### Gestellte Aufgabe 1
Wiederhole aus dem Forumsthread über Kutter bei Middelburg wortgetreu den Abschnitt, der bei „## Altbiertrinker (13.“ beginnt und bei „(14. April 2011)“ endet.

• • • • •

# Kutter in der Nähe von Middelburg, Niederlande



## Altbiertrinker (13. April 2011)

Hallo zusammen,

ich fahre eventuell im August mit einer Jugendgruppe auf eine Freizeit in die Nähe von Middelburg. Ich wollte den Jugendlichen da ermöglichen auch mal auf Makrele (für Kabeljau/Dorsch dürfte es zu warm sein) zu #: Jetzt ist die Frage, kennt jemand von euch gute Kutter dort in der Nähe??? Gibt es dazu auch dementsprechende Seiten woi man sich informieren kann?? Hat einer eine Ahnung von Preisen und ob man sich da entsprechende Ruten leihen kann, falls ich es nichtz schaffe für alle Jugendlichen Ruten zu beschaffen??? Wäre super wenn mir da jemand helfen könnte.#6


----------



## noworkteam (14. April 2011)

*AW: Kutter in der Nähe von Middelburg, Niederlande*

Wie viele fahren denn mit, wegen der Größe vom Kutter....

• • • • •

### Gestellte Aufgabe 2
Gib aus den Datensätzen weiter unten die Zeilen wortgetreu wieder, beginnend mit der Zeile, die „How do I perform: Reload“ enthält, und endend mit der Zeile, die „pyautogui.click(x=27, y=18)“ enthält, beide eingeschlossen. Lass die Bilder in deiner Antwort weg.

### Bereitgestelltes Material
• • • • •

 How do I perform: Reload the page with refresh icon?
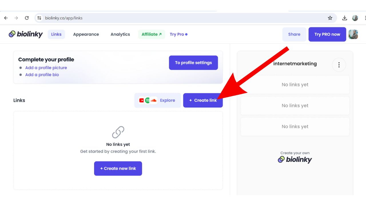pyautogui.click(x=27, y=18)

• • • • •

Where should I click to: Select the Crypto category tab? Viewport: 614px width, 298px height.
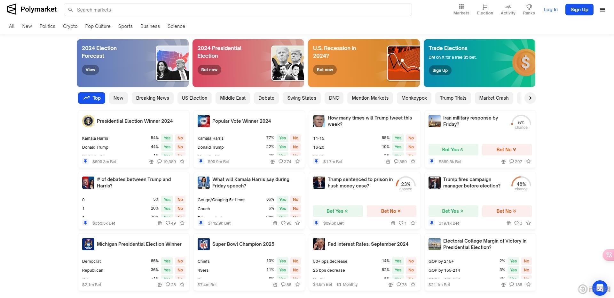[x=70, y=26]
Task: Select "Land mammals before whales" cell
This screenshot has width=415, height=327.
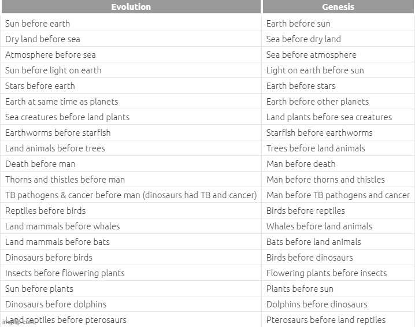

• • • • •

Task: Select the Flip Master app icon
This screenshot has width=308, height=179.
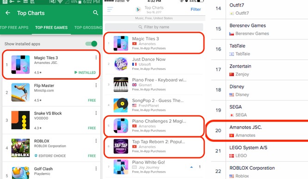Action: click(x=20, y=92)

• • • • •

### Richtiges Ergebnis 1
## Altbiertrinker (13. April 2011)

Hallo zusammen,

ich fahre eventuell im August mit einer Jugendgruppe auf eine Freizeit in die Nähe von Middelburg. Ich wollte den Jugendlichen da ermöglichen auch mal auf Makrele (für Kabeljau/Dorsch dürfte es zu warm sein) zu #: Jetzt ist die Frage, kennt jemand von euch gute Kutter dort in der Nähe??? Gibt es dazu auch dementsprechende Seiten woi man sich informieren kann?? Hat einer eine Ahnung von Preisen und ob man sich da entsprechende Ruten leihen kann, falls ich es nichtz schaffe für alle Jugendlichen Ruten zu beschaffen??? Wäre super wenn mir da jemand helfen könnte.#6


----------



## noworkteam (14. April 2011)

### Richtiges Ergebnis 2
 How do I perform: Reload the page with refresh icon?
pyautogui.click(x=27, y=18)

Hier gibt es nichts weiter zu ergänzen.